Thomas Merton on Resistance

I’ve been thinking (as many have) about what it means to resist in our particular time in history, and how difficult it is not succumb the infectious anger and the addiction to outrage that exists and persists in our world today.

Intellectually, I know that the heart of peaceful resistance is not repaying hate for hate or anger for anger and actually loving our neighbors and our enemies just like Jesus told us to do. But just because I know it doesn’t mean I can always do it.

But I found this passage from Thomas Merton that really reframes the issue for me.

“Merely to resist evil with evil by hating those who hate us and seeking to destroy them, is actually no resistance at all. It is active and purposeful collaboration in evil that brings the Christian into direct and intimate contact with the same source of evil and hatred which inspires the acts of his enemy. It leads in practice to a denial of Christ and to the service of hatred rather than love.”
Thomas Merton (Passion for Peace; Reflections on War and Nonviolence)

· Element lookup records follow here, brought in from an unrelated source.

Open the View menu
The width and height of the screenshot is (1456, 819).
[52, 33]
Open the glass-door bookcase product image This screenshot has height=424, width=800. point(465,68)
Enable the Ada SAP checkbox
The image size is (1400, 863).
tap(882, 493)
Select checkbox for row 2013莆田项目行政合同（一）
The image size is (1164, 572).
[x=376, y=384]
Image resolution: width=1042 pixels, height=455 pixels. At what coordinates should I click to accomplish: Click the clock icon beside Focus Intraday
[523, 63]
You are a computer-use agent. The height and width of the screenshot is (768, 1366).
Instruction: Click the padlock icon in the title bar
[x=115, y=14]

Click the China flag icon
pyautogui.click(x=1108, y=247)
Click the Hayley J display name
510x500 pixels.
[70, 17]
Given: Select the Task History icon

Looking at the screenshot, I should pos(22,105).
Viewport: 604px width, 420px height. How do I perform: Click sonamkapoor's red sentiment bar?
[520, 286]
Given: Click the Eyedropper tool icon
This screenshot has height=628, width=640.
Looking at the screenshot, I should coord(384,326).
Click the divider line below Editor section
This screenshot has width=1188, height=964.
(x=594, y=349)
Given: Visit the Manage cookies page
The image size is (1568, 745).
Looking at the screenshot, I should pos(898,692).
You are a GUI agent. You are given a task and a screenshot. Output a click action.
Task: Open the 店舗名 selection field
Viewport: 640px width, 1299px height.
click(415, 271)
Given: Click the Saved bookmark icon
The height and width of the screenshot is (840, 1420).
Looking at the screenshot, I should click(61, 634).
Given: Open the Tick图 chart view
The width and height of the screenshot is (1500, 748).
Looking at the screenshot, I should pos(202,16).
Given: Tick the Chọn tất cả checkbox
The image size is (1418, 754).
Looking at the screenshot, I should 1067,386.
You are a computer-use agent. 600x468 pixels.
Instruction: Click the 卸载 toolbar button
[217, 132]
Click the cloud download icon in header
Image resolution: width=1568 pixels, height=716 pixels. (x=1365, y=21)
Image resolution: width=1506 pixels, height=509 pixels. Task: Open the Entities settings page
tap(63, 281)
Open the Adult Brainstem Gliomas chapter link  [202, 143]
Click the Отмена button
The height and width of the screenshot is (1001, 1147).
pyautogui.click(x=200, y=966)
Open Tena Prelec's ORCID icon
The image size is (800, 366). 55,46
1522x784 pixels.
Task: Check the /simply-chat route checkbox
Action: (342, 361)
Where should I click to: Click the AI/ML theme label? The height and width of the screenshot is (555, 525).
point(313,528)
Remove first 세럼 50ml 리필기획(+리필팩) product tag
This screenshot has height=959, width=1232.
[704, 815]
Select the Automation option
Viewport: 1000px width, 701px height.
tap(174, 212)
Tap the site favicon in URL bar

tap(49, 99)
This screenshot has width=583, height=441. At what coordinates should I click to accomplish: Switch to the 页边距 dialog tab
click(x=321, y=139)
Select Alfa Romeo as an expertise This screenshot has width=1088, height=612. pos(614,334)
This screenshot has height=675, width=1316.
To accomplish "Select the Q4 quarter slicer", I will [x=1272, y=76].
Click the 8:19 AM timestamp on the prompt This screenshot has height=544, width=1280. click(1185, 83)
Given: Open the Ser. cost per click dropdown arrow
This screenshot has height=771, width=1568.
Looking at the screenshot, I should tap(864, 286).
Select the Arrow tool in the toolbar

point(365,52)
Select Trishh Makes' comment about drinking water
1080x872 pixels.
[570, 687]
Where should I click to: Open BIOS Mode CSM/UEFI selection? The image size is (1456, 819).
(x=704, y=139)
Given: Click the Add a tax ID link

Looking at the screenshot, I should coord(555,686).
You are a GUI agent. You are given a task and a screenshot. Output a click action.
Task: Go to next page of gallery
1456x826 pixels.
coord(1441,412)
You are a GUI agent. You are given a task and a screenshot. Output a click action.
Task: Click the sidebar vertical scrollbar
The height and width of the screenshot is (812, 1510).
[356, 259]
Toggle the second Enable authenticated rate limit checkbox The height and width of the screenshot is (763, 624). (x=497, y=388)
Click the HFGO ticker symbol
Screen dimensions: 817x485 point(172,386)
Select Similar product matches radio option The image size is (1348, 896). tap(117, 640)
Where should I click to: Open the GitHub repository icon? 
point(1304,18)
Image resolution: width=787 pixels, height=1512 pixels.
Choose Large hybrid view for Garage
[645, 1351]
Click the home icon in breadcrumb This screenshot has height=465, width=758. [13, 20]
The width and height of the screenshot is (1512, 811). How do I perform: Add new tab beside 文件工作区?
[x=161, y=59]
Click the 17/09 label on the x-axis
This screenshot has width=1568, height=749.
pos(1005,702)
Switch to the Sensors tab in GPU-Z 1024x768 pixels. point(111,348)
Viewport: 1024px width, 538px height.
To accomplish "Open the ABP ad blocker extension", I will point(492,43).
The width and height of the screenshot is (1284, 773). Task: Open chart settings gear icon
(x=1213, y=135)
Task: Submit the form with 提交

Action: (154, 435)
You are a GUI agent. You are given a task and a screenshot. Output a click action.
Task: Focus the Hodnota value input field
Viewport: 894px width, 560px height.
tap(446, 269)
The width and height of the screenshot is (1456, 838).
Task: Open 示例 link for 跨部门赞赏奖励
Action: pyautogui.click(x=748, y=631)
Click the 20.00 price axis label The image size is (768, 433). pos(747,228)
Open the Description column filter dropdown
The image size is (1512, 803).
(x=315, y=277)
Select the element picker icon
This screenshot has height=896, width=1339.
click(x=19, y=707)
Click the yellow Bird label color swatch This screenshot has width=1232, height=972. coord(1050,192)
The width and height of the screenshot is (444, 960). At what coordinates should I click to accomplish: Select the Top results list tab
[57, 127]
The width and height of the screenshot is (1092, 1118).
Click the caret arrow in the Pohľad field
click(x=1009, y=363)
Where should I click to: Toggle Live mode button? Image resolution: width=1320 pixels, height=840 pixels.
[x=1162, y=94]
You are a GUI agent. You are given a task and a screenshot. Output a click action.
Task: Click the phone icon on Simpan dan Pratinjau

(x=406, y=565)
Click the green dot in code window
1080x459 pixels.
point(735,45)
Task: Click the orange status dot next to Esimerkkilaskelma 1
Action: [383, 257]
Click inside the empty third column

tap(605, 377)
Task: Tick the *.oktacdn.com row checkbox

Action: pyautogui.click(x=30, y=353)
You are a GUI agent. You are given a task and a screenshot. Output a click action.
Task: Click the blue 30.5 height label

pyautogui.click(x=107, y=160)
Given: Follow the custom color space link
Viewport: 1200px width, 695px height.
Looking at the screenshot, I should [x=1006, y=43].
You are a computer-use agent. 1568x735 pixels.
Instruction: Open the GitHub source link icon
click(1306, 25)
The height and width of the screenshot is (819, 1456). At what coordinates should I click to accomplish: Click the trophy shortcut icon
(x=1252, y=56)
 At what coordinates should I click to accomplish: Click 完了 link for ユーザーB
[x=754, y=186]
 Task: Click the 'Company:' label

An “active and purposeful collaboration in evil.” The idea that to return hate for hate is collaborating with evil takes the inability to love my enemy to a whole new level. I can deal with being a failed Christian. I’ve had a lot of practice at that, but a collaborator with evil?  I’m not okay with that.  If loving my enemy can help keep me from a life lived in service of hate and anger, I can work a little harder at doing it.